**Exercise requirements**:
Repeat the records in full. No pictures belong in the copy.

**Stored records**:

################

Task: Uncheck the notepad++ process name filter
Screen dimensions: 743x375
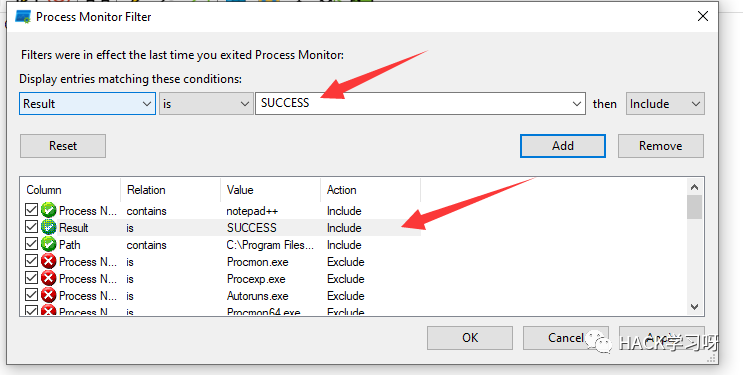Action: click(x=31, y=210)
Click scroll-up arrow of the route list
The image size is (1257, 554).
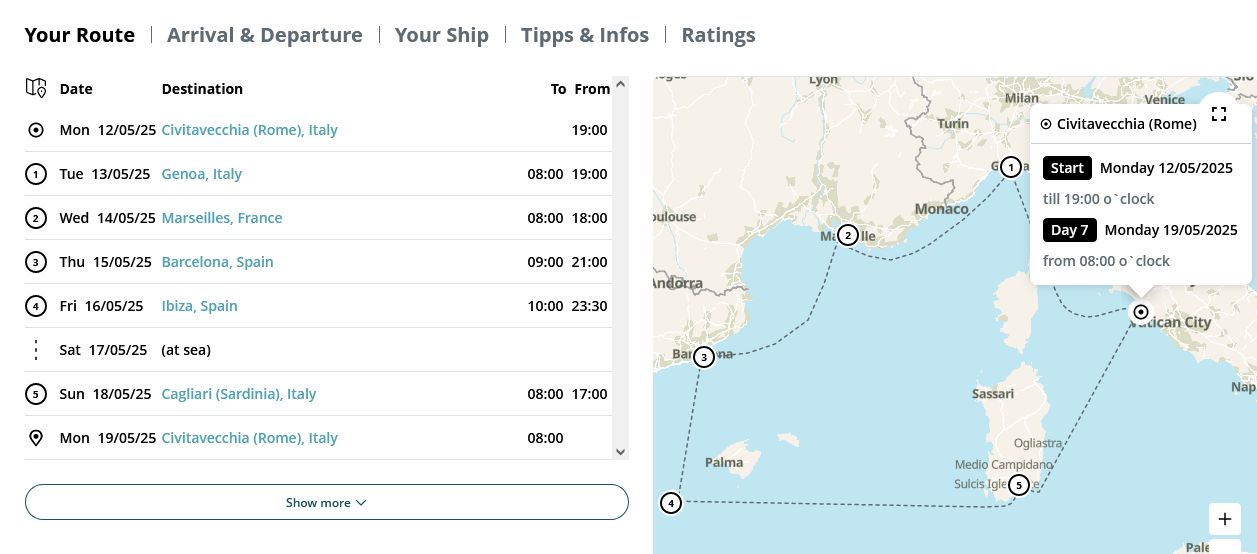coord(620,85)
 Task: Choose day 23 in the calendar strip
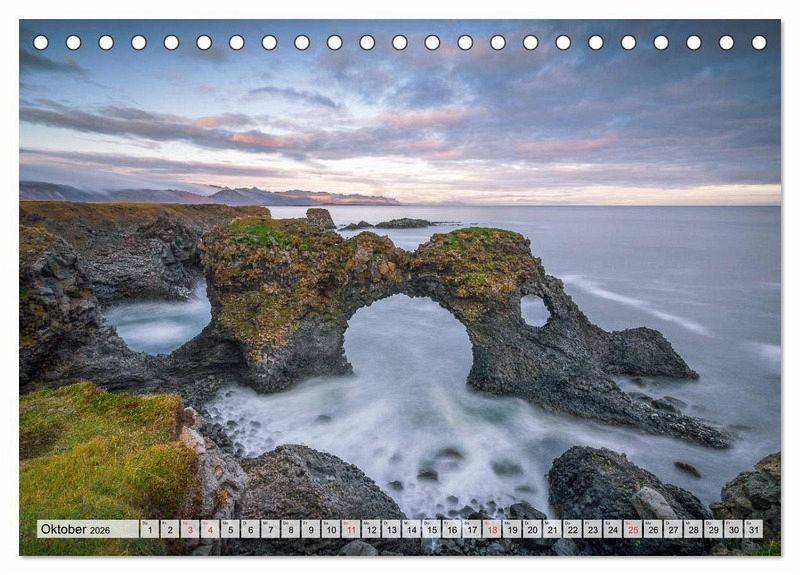click(x=592, y=530)
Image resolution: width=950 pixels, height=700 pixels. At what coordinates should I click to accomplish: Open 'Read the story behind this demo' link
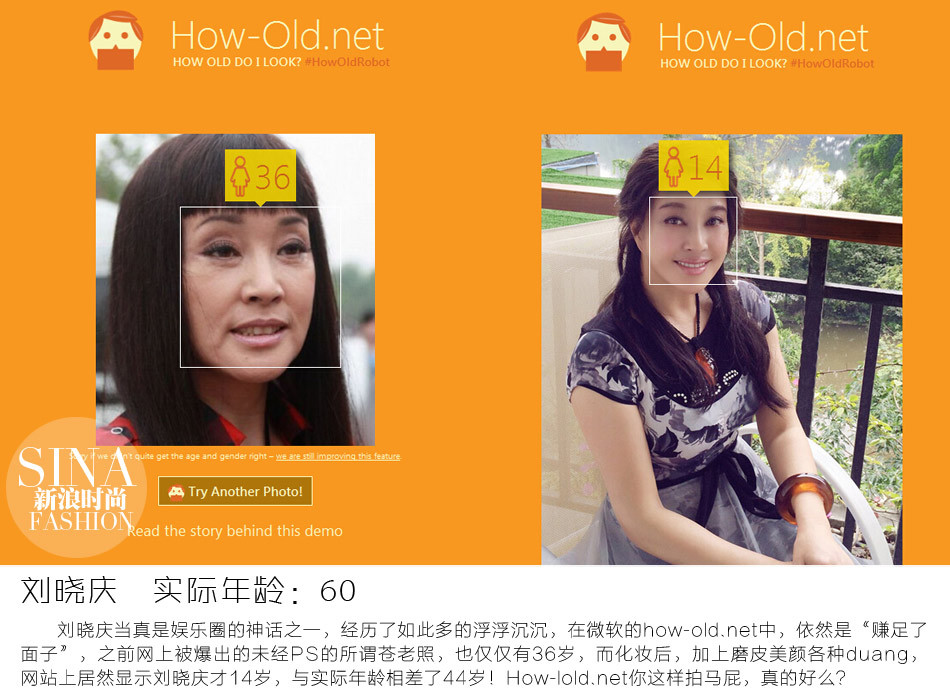tap(235, 531)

################

**The completed task**:
Task: Uncheck the notepad++ process name filter
Screen dimensions: 743x375
Action: click(x=31, y=210)
Click scroll-up arrow of the route list
The image size is (1257, 554).
coord(620,85)
 Task: Choose day 23 in the calendar strip
click(x=592, y=530)
Image resolution: width=950 pixels, height=700 pixels. At what coordinates should I click to accomplish: Open 'Read the story behind this demo' link
tap(235, 531)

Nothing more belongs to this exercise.